Mars est marron, noisette, avec des points verts – XI
Ainsi parlait-on, aux petites heures du matin, dans une cuisine du vieux Bâle qui sentait l’oignon qu’on a fait blondir et la farine qu’on a fait roussir.
Au moment où ceux qui parlent dans cette cuisine se disent qu’il serait temps d’aller dormir un peu, le jour se met à blanchir. Il entre par une large fenêtre qui donne sur la placette orientée est ; on pourrait se sentir en prison derrière cette fenêtre car, comme toutes les fenêtres de ce rez-de-chaussée, elle est grillagée – du fer forgé ; en réalité, on se sent plutôt en vitrine en ce premier jour de carnaval, il y a du mouvement sur la placette et des regards, furtifs, se dirigent vers l’intérieur. Quelques passants envient peut-être ceux qui sont dans cette cuisine aux petites heures de ce premier matin de carnaval, pourtant ils ne sentent pas les odeurs de cette cuisine, la fenêtre est fermée, mais on est en vitrine, pas en prison.
Les fifres proposent à leur hôte le canapé de l’autre pièce du rez-de-chaussée – le rez n’est pas grand, mais confortable –, une pièce qui semble faire office de salon, de bureau, de bibliothèque mais aussi de cabinet d’estampes. On convient de se lever à midi et de déjeuner avant de repartir arpenter la ville, ensemble ou séparément.

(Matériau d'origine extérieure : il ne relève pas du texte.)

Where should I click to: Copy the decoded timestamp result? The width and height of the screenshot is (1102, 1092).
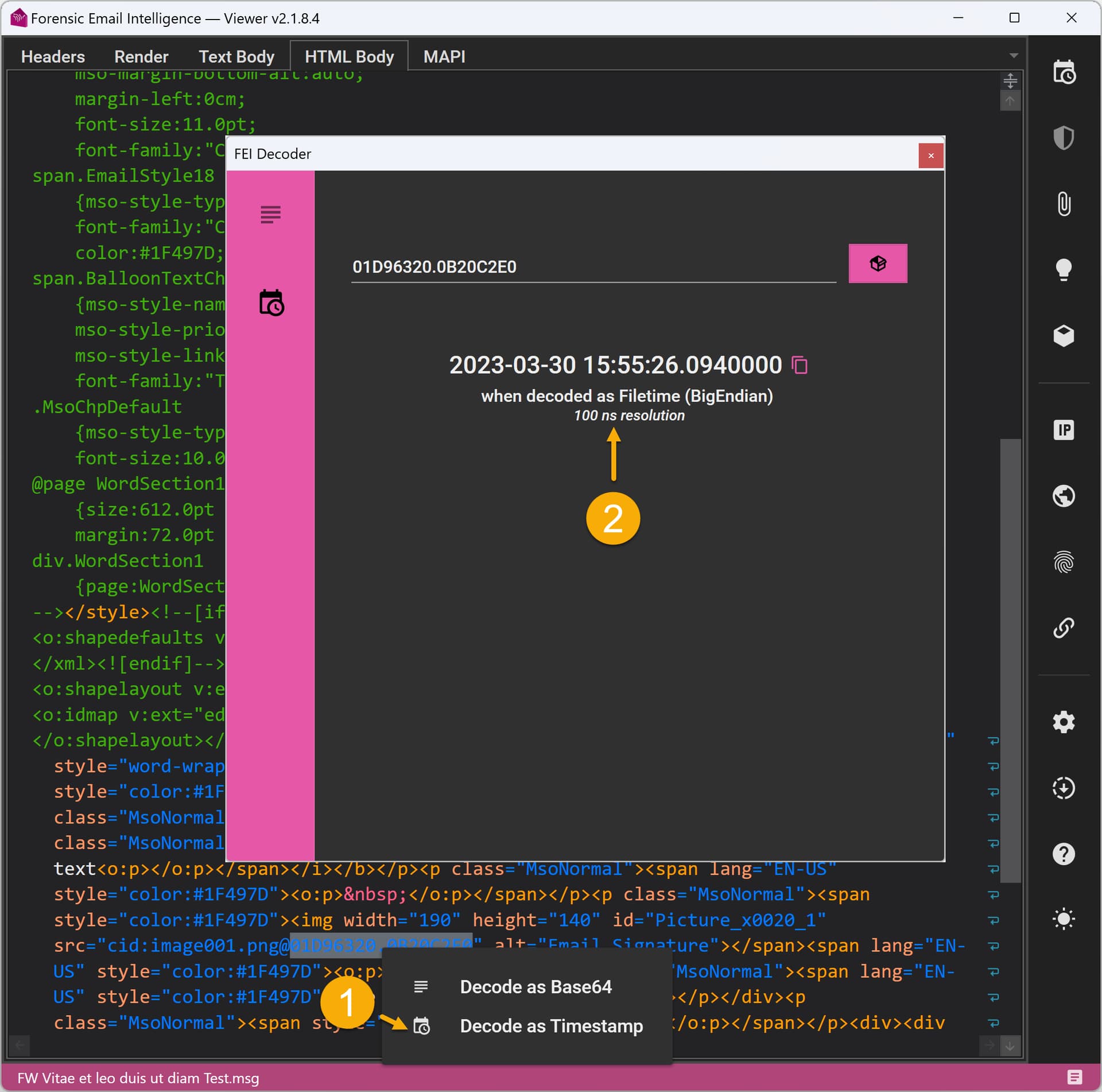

A l’heure convenue, les fifres descendus sur la pointe des pieds – l’appartement a au moins deux étages – trouvent leur hôte assis sur le plancher au milieu de livres qu’il a sortis des bibliothèques, il lit profondément, comme s’il dormait ; ils ne l’interrompent pas et vont préparer le déjeuner. C’est sans doute l’odeur du café, associée aux tintements des tasses et des couverts, qui le tirent de sa bulle ; il les rejoint à la cuisine. Les livres et les images occupent tout le repas. Il commence à comprendre qui sont ces musiciens.